▶ TASK DESCRIPTION
How many lines below contain the word "will"? Answer with that number alone.

▶ WORKING DATA
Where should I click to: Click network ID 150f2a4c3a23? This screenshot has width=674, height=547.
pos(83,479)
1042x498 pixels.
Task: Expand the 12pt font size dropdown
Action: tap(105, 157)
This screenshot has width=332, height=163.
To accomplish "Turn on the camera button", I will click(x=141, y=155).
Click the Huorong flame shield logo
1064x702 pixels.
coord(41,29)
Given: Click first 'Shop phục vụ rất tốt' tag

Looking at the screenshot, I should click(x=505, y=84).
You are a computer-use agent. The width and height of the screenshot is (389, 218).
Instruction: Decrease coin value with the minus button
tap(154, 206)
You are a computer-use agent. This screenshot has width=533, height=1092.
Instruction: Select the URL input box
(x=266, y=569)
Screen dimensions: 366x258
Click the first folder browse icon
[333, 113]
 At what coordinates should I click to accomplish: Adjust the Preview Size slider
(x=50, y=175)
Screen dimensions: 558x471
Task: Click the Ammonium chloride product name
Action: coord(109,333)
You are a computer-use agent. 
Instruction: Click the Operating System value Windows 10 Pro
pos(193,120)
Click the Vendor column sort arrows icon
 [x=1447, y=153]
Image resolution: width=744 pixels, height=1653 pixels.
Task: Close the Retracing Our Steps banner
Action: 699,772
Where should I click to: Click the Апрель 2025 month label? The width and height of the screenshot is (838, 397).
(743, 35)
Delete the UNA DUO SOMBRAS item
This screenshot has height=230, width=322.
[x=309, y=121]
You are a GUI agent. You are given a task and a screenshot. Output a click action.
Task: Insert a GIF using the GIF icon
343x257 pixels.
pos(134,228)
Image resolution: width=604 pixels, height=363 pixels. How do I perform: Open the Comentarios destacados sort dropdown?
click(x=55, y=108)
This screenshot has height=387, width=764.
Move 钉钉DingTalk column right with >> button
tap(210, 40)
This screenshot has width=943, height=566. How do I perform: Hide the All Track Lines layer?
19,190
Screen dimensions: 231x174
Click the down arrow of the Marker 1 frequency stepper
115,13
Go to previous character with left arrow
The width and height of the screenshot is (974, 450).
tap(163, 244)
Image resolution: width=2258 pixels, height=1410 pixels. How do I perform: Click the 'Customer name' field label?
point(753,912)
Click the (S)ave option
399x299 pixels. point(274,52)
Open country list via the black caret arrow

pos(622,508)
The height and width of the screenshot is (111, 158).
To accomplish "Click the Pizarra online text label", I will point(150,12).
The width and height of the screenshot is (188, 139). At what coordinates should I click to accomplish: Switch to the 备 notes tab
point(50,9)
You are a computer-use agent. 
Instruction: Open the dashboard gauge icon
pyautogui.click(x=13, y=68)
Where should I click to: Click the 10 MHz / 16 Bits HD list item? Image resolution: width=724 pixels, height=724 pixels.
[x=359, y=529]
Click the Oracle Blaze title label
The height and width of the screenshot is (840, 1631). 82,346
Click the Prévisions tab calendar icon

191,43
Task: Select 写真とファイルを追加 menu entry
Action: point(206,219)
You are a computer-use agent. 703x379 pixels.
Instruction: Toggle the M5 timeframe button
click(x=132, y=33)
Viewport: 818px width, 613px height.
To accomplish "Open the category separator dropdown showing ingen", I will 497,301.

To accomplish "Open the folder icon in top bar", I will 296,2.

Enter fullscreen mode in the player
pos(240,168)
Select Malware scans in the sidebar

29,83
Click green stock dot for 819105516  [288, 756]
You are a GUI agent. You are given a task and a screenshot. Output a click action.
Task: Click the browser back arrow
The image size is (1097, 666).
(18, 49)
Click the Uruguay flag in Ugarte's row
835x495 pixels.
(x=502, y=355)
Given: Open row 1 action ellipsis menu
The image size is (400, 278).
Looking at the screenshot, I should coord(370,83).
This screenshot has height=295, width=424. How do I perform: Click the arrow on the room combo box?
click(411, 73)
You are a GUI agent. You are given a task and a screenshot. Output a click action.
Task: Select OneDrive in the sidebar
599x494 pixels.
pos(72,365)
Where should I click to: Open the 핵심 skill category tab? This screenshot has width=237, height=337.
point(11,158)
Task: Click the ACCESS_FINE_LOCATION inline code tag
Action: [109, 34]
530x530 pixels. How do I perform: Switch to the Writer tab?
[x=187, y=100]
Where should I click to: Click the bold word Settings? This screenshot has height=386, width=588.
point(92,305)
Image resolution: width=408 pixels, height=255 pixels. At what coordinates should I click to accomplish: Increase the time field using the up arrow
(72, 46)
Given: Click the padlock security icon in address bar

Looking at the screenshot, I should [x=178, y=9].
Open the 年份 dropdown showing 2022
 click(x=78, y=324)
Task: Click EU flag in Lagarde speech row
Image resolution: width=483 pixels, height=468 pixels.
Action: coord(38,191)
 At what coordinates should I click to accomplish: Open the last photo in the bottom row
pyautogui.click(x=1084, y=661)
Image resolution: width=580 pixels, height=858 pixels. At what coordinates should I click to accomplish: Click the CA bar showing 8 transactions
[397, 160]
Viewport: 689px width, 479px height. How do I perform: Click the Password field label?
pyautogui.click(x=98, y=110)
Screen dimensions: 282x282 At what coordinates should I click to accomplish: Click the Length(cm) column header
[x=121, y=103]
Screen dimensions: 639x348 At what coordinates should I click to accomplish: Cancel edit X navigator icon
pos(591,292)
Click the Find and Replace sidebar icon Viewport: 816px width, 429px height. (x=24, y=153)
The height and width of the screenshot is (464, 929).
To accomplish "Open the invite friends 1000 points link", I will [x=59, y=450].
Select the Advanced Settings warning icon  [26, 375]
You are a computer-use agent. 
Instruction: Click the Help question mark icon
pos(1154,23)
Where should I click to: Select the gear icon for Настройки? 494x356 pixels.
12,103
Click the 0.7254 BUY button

▶ FINAL ANSWER
5